**Provided data**
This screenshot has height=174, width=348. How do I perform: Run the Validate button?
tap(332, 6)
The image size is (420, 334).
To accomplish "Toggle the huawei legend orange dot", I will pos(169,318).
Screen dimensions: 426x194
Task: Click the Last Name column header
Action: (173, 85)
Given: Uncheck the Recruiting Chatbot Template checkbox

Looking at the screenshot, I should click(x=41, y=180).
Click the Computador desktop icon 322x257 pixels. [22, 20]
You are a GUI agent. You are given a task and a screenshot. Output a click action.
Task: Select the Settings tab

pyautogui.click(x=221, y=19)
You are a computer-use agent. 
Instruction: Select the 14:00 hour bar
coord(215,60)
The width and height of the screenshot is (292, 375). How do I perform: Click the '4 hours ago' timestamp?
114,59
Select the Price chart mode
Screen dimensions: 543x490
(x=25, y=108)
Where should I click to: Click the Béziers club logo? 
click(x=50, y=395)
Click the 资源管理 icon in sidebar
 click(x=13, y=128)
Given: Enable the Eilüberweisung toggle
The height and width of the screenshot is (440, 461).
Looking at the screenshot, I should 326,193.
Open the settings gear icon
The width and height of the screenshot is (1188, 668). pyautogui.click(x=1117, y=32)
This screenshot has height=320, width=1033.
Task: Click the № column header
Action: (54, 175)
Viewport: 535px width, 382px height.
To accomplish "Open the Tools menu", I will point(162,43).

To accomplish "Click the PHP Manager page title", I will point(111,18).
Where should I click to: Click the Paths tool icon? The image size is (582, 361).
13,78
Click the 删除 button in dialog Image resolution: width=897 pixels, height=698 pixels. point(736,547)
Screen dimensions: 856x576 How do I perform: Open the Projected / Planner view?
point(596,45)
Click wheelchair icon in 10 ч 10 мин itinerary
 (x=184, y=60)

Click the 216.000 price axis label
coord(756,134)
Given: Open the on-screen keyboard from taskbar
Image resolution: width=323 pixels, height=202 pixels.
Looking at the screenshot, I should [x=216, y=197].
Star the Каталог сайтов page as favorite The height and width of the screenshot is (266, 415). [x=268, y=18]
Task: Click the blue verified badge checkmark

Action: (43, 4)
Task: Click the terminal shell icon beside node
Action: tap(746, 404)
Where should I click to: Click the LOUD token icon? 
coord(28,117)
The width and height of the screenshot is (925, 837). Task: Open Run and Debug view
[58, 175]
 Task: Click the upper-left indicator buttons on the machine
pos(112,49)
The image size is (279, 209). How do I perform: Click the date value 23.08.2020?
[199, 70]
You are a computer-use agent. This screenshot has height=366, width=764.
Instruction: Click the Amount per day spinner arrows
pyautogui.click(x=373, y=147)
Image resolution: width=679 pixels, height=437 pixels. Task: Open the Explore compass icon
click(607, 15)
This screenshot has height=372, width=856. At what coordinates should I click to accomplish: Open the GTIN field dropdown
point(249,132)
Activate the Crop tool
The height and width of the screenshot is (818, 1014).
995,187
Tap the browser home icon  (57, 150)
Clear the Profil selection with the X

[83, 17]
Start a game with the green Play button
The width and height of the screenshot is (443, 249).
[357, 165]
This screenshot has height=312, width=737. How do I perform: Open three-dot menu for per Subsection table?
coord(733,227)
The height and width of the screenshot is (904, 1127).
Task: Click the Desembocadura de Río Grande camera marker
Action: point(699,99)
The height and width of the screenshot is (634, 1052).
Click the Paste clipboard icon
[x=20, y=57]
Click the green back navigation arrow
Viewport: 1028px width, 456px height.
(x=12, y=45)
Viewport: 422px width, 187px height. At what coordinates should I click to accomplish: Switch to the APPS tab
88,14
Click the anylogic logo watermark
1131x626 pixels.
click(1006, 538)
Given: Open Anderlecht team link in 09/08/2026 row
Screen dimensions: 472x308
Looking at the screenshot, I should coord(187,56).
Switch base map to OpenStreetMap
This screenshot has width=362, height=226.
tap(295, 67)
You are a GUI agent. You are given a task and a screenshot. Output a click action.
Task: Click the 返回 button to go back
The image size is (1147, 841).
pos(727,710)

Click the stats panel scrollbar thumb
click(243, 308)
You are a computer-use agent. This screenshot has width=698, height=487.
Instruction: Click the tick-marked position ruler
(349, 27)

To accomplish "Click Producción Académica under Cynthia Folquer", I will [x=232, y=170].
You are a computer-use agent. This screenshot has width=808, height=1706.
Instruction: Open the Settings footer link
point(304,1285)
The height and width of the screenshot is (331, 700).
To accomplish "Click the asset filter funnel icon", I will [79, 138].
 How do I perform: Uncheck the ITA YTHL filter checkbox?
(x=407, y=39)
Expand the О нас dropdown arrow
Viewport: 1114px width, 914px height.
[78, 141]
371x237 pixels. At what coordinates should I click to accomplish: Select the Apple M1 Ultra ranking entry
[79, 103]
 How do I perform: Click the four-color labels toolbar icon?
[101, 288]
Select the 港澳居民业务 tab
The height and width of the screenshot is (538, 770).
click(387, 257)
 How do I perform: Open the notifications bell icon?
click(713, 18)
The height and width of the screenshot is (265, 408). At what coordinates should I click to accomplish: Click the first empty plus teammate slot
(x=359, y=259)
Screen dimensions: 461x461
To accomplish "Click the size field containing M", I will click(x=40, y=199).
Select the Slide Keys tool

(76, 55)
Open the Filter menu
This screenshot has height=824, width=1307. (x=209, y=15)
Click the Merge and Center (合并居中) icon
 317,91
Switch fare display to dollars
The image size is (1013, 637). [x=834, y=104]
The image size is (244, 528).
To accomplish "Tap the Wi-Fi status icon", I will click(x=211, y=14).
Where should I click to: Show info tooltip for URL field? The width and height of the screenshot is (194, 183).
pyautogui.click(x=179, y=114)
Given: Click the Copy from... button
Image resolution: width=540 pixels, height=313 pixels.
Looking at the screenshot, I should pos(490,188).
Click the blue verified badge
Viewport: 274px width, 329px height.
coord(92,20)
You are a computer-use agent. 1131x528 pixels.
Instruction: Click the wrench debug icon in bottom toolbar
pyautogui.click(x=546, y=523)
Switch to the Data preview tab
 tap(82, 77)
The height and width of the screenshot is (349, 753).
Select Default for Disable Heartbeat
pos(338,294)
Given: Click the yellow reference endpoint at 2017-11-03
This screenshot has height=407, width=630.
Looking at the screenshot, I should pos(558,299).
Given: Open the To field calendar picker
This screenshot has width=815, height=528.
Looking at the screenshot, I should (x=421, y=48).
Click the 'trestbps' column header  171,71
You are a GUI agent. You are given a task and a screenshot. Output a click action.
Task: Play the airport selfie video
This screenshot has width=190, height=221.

**What you should do**
Take the stretch of lines above from the one containing "Instruction: Select the 14:00 hour bar" through the one containing "Star the Каталог" and repeat it exactly, adding no other line.

**Result of the exercise**
Instruction: Select the 14:00 hour bar
coord(215,60)
The width and height of the screenshot is (292, 375). How do I perform: Click the '4 hours ago' timestamp?
114,59
Select the Price chart mode
Screen dimensions: 543x490
(x=25, y=108)
Where should I click to: Click the Béziers club logo? 
click(x=50, y=395)
Click the 资源管理 icon in sidebar
 click(x=13, y=128)
Given: Enable the Eilüberweisung toggle
The height and width of the screenshot is (440, 461).
Looking at the screenshot, I should 326,193.
Open the settings gear icon
The width and height of the screenshot is (1188, 668). pyautogui.click(x=1117, y=32)
This screenshot has height=320, width=1033.
Task: Click the № column header
Action: (54, 175)
Viewport: 535px width, 382px height.
To accomplish "Open the Tools menu", I will point(162,43).

To accomplish "Click the PHP Manager page title", I will point(111,18).
Where should I click to: Click the Paths tool icon? The image size is (582, 361).
13,78
Click the 删除 button in dialog Image resolution: width=897 pixels, height=698 pixels. point(736,547)
Screen dimensions: 856x576 How do I perform: Open the Projected / Planner view?
point(596,45)
Click wheelchair icon in 10 ч 10 мин itinerary
 (x=184, y=60)

Click the 216.000 price axis label
coord(756,134)
Given: Open the on-screen keyboard from taskbar
Image resolution: width=323 pixels, height=202 pixels.
Looking at the screenshot, I should [x=216, y=197].
Star the Каталог сайтов page as favorite The height and width of the screenshot is (266, 415). [x=268, y=18]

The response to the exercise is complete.